While most people are dealing with the horrible flu virus going around this season, I’ve been nursing a slew of mysterious ailments in one of my four-legged children – Murphy, our mutt with a mysterious lineage. She looks (to me) like a German Shepherd fell in love with a Spitz, and mother nature laughed and gave their child that big Shepherd torso, on top of those little Spitz legs, with an adorable curly tail.
Somehow, my sweet girl twisted one of her front paws and has had trouble walking for the last three weeks. The vet never could figure out exactly what was wrong, but instructed me not to let her jump or climb, so I’ve been lifting her into bed at night and carrying her up and down the 7 steps that lead from our back deck to our back yard. Yesterday, just as she appeared to start bearing full weight on her front paw, she managed to injure her ACL and tear her meniscus in one of her back legs. So now her movement is restricted for the next 4 to 6 weeks, while she (hopefully) heals. She can stand to eat and drink and relieve herself, and needs some moderate controlled exercise every day, so her muscles don’t atrophy. Beyond that, she’s in full princess-on-a-pillow mode.
Carrying my 42-pound bundle of love up and down the back stairs has been quite the aerobic workout for me, and an outright adventure in bad weather. One morning, when everything was covered in ice, I had to sit down, with her in my lap, and scooch down the stairs, as if I were her chair lift. I teased my youngest son, saying “If you come home from school one day and can’t find me, check the back stairs and call an ambulance.” He didn’t find the humor in that. My mother wasn’t amused, either, when I told her about my daily brush with death, and admonished me to not attempt it when I’m home alone.
This whole situation was starting to overwhelm me.

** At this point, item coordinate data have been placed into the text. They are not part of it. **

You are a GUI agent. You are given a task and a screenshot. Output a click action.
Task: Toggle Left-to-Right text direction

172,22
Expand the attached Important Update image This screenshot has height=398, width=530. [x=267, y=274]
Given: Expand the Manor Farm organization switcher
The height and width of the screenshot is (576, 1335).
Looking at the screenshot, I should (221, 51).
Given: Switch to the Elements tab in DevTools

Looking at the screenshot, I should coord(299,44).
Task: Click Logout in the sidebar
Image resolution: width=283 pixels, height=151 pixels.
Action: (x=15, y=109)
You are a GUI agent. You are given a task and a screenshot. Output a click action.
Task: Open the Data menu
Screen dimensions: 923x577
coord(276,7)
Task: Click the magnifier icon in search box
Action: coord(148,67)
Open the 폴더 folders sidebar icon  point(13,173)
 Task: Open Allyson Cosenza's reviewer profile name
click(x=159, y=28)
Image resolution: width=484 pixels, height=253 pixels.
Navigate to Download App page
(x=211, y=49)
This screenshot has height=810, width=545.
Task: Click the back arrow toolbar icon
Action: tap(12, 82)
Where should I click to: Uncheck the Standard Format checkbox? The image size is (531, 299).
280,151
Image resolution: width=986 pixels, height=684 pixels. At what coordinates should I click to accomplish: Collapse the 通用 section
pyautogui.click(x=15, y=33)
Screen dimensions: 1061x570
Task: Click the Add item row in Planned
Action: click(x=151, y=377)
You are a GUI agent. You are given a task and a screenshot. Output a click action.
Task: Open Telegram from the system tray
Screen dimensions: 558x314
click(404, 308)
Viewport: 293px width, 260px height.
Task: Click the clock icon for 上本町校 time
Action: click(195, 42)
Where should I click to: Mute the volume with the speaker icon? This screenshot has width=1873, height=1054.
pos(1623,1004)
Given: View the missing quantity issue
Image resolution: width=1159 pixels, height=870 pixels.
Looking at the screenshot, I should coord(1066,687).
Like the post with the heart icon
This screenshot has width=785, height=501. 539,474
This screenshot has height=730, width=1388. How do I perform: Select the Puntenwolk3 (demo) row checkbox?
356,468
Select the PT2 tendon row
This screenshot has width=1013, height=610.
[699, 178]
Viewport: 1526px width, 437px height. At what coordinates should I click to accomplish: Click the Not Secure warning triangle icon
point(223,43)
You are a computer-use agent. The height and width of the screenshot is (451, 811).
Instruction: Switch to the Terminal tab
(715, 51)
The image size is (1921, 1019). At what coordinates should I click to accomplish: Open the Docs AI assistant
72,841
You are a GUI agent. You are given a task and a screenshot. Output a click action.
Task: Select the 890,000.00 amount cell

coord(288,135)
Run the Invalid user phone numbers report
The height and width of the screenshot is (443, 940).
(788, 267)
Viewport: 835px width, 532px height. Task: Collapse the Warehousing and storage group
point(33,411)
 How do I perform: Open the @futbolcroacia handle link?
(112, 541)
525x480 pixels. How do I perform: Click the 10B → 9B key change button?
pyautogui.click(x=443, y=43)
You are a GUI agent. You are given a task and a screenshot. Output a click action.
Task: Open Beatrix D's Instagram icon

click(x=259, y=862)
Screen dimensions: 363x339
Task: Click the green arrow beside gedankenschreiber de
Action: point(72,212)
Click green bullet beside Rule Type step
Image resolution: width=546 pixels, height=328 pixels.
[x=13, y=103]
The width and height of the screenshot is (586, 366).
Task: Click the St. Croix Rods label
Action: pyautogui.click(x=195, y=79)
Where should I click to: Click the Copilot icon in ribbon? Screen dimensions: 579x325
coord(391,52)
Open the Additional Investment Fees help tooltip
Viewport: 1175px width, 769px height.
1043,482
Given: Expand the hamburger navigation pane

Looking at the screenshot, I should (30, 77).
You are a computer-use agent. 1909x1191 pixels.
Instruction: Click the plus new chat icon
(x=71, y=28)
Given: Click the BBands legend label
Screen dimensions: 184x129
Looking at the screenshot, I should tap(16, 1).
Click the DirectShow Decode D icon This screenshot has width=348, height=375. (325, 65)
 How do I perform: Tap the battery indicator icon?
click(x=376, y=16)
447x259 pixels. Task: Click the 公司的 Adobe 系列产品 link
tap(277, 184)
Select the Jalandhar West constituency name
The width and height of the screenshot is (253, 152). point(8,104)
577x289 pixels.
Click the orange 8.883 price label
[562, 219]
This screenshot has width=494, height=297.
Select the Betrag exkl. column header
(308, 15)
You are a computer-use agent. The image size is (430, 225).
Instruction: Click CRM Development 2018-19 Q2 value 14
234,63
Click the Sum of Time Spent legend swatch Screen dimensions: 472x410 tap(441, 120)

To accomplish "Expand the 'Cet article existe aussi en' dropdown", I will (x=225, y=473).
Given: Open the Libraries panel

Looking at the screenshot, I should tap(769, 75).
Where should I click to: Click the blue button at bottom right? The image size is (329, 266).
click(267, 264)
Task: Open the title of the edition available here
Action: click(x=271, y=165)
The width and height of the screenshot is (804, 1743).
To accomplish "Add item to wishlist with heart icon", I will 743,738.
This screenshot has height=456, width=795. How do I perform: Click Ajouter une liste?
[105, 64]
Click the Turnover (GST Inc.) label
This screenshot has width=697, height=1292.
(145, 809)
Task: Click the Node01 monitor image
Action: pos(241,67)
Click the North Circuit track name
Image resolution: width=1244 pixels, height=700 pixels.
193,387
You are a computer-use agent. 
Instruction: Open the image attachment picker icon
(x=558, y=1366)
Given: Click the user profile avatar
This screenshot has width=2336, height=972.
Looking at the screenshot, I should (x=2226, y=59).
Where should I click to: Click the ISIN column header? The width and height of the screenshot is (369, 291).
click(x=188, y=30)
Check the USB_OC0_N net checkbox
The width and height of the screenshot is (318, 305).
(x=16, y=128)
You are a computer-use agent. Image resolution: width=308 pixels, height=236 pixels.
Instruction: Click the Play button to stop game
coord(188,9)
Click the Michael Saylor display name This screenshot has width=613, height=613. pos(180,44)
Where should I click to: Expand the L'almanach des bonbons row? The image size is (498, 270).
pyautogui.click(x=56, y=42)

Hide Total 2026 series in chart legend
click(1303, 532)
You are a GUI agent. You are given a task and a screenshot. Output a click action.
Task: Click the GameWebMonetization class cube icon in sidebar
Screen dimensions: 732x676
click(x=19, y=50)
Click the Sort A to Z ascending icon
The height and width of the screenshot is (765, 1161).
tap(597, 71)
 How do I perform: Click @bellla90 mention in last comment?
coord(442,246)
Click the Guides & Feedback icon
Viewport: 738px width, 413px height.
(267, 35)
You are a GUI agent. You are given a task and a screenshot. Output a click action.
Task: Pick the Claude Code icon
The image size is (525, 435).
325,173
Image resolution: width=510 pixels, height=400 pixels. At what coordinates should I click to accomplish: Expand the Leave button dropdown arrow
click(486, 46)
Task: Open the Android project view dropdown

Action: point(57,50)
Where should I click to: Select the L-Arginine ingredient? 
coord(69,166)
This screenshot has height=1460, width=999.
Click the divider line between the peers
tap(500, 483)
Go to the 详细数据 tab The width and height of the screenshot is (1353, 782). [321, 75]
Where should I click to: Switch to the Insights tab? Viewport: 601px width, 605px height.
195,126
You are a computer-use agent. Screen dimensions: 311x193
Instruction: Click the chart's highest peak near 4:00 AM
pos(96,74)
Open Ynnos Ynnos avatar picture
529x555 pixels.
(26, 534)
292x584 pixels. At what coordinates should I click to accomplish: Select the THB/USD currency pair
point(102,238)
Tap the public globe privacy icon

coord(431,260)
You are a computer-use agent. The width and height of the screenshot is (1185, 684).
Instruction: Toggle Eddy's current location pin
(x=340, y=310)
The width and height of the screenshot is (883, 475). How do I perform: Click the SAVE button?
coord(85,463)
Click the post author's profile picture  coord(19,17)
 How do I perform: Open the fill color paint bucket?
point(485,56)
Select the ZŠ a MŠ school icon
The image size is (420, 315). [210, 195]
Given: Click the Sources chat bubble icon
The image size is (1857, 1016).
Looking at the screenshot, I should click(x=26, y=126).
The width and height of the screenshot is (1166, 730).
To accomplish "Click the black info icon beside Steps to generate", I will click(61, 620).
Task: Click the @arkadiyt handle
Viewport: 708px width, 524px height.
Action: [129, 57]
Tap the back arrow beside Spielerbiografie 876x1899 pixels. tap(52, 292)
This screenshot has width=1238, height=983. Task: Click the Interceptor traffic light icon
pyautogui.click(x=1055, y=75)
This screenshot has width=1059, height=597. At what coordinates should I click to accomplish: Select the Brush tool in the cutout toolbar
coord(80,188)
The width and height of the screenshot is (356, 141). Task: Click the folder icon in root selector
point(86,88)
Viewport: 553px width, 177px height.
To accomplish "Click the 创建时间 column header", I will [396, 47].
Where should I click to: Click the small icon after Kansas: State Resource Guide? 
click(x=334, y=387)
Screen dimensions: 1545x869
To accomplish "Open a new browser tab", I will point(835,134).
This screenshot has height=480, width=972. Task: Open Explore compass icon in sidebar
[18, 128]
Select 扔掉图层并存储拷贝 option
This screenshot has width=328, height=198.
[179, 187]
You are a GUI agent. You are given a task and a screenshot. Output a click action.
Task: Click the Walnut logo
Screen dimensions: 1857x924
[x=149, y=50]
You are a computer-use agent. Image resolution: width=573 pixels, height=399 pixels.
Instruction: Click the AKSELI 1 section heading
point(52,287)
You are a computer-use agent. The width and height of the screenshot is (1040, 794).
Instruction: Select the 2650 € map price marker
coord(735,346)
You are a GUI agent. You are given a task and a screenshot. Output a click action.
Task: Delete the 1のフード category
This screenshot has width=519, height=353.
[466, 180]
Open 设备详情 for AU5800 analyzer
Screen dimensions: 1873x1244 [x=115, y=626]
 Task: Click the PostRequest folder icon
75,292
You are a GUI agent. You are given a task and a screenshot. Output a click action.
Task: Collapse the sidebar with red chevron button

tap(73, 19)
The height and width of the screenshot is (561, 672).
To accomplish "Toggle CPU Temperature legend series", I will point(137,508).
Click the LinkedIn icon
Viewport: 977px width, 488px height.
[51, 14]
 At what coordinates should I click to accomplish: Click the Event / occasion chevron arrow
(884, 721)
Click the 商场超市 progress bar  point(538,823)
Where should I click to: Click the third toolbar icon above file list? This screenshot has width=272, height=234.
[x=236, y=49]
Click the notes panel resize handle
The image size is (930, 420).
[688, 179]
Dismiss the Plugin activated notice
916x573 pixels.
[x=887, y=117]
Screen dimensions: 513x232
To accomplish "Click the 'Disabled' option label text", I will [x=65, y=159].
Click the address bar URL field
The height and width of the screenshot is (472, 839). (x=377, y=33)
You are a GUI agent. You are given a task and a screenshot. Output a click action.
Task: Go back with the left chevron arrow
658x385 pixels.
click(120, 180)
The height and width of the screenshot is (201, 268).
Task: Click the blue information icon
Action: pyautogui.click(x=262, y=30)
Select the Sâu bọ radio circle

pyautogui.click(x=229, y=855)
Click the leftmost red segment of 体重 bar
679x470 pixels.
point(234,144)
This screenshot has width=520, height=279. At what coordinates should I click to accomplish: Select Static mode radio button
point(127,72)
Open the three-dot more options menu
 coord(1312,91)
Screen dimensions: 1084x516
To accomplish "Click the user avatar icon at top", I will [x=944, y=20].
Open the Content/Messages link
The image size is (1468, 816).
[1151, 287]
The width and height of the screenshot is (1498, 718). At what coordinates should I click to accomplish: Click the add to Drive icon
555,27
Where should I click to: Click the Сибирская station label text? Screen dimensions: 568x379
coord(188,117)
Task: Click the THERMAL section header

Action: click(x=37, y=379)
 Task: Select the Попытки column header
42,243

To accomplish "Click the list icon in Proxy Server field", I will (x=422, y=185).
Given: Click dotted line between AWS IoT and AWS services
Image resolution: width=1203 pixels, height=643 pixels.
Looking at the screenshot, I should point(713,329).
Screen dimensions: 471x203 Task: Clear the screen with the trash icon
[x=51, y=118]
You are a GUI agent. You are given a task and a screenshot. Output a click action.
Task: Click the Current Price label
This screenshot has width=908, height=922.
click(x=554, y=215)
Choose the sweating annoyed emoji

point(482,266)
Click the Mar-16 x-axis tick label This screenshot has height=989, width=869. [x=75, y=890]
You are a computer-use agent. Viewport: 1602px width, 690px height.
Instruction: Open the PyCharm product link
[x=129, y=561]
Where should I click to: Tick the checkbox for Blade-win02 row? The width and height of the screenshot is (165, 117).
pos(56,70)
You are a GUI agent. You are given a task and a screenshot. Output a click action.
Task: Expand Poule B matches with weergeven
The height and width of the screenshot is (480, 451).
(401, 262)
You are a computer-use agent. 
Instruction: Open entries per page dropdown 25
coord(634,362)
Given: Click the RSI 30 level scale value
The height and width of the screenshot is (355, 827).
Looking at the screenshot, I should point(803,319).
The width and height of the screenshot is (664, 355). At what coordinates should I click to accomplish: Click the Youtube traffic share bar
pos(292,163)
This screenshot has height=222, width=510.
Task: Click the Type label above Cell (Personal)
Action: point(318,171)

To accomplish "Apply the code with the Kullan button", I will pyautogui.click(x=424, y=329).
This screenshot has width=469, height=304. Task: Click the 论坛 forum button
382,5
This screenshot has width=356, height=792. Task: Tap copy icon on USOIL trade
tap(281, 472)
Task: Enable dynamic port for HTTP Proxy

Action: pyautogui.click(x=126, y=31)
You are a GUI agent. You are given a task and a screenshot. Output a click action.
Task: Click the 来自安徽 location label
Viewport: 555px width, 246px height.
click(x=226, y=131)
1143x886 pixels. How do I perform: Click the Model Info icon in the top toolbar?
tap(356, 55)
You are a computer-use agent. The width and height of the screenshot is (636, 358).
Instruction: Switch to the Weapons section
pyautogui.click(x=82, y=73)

The bladder wants what the bladder wants, so I don’t know how successful I’d be telling Murphy to cross her legs until the boys get home. Plus, my other dog, Fitz, is turning 12 this year and showing signs that his hips are feeling every one of those 12 x 7 years. So it won’t be long before he needs help and then what will I do? He’s a Siberian Husky – not incredibly heavy, but big enough that carrying him isn’t an option, except in emergencies. The angle of the stairs is too steep for a ramp (we tried one with our first dog and he never used it, because he didn’t trust the incline), and we have stairs outside our front door, too.
I know, first-world problems, but a problem I was facing multiple times a day and looking at facing for several months, if not longer. So, I figured if I could no longer get my dogs to the back yard, I’d have to bring my back yard to my dogs. Allow me to introduce you to our potty patch.
When it warms up just a bit, I’ll build a very shallow box and fill it with dirt and grass seed. I have no doubt it will be quite lovely and welcoming. For now, however, I dumped soil from garden containers (you can see some of it is so frozen it wouldn’t break down), then added leaves from the nooks and crannies around my porch and some, let’s say “samples,” of what the dogs are supposed to do in this pile of dirt. I’m happy to report it worked like a charm!
It’s not a cure for cancer, but it feels pretty ingenious all the same, and it certainly cured what’s ailing me. Now I can focus on curing what’s ailing Murphy and stop griping at her to “hurry up and finish!”